There seems to be a larger underlying issue (captured in T111441).

Since @aaron and @Anomie merged and back-ported https://gerrit.wikimedia.org/r/311172, is that sufficient to try wmf.19 again this Tuesday? Or should T111441 block the train until it is resolved?

It should be noted, as it may factor in to the decision, that there will be no train next week (2016-09-26) since ops will be at an offsite.

thcipriani raised the priority of this task from Medium to High.Sep 19 2016, 5:59 PM

The backport should get the maintenance script call rate back to the old status quo (rare), so re-deploy is worth attempting.

T111441 is most probably a beast too large to get rid of in a short time, and I don't even know who could be diverted to work on it.

I would at least clear out the HHVM bytecode caches for to be safe. A server that failed had a 202MBytes file:

In T145819#2643463, @hashar wrote:
Got a Failed to run getConfiguration.php. on mw1215.eqiad.wmnet:
$ ls -hl /var/cache/hhvm/
total 2.5G
-rw-r--r-- 1 www-data www-data 202M Sep 16 12:28 cli.hhbc.sq3
-rw-r--r-- 1 www-data www-data 2.3G Sep 16 04:10 fcgi.hhbc.sq3
That is from an api.php call. If the file limit stands true, cli.hhbc.sq3 is only 202Mbytes so I am not sure why that fails.

The table above is for today and show a lot of servers are around that size if not bigger, thus I highly suspect that will trigger the ulimit again.

Ideally, it would nice to figure out why the bytecode cache has to be written to. My assumption is that we should get it compiled once on each deploy, and mwscript would not have to mess with it.

When proceeding with the deployment, I highly recommend to do the jobrunners one at a time. Watch logstash for it. Note that /var/log/mediawiki/jobrunner.log is only readable by root for now (due to T146040)

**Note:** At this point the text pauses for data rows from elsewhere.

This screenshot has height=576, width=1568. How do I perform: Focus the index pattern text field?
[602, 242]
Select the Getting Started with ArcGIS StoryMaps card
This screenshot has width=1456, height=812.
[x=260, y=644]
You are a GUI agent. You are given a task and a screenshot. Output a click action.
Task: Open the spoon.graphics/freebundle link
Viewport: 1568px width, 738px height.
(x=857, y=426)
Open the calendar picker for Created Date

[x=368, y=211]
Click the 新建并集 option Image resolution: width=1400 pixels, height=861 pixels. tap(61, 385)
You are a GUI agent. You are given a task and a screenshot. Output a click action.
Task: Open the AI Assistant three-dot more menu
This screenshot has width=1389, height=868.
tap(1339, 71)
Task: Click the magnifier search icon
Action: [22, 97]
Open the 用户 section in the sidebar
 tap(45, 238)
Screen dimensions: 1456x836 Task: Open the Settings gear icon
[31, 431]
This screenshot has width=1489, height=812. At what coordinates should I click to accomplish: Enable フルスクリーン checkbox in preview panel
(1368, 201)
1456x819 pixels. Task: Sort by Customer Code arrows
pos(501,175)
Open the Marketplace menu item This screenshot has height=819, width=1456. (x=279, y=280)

In T145819#2649573, @aaron wrote:

The backport should get the maintenance script call rate back to the old status quo (rare), so re-deploy is worth attempting.

Trying the redeploy now.

wmf.19 is on group0 wikis currently.

Plan is to move group1 at 21:45, and all wikis at 22:00 if there is nothing suspicious in the error logs and no reports of any breakage.

We're back to wmf.18 now.

In T145819#2650834, @greg wrote:

We're back to wmf.18 now.

explanation on the wmf.19 blockers task T143328#2651001 the rollback was not due to the problems outlined in this task; although, I was not able to confirm that this task was resolved.

T145839: Account creation results in fatal MWException was duplicated into this task, and this is still open, so I am confused. Account creation is no longer broken, right?

In T145819#2663000, @matmarex wrote:

T145839: Account creation results in fatal MWException was duplicated into this task, and this is still open, so I am confused. Account creation is no longer broken, right?

Account creation is no longer broke, correct.

What are the next steps here, @thcipriani (on duty train conductor, even though we don't have a train this week), @hashar (was on duty for this issue), and @aaron (person who wrote some patches to address at least parts of this)?

It should be a goal to replace usage of the maintenance config script, but not high priority IMO.

greg lowered the priority of this task from High to Medium.Sep 27 2016, 9:22 PM

greg removed projects: Patch-For-Review, Release, Release-Engineering-Team (Deployment-Blockers).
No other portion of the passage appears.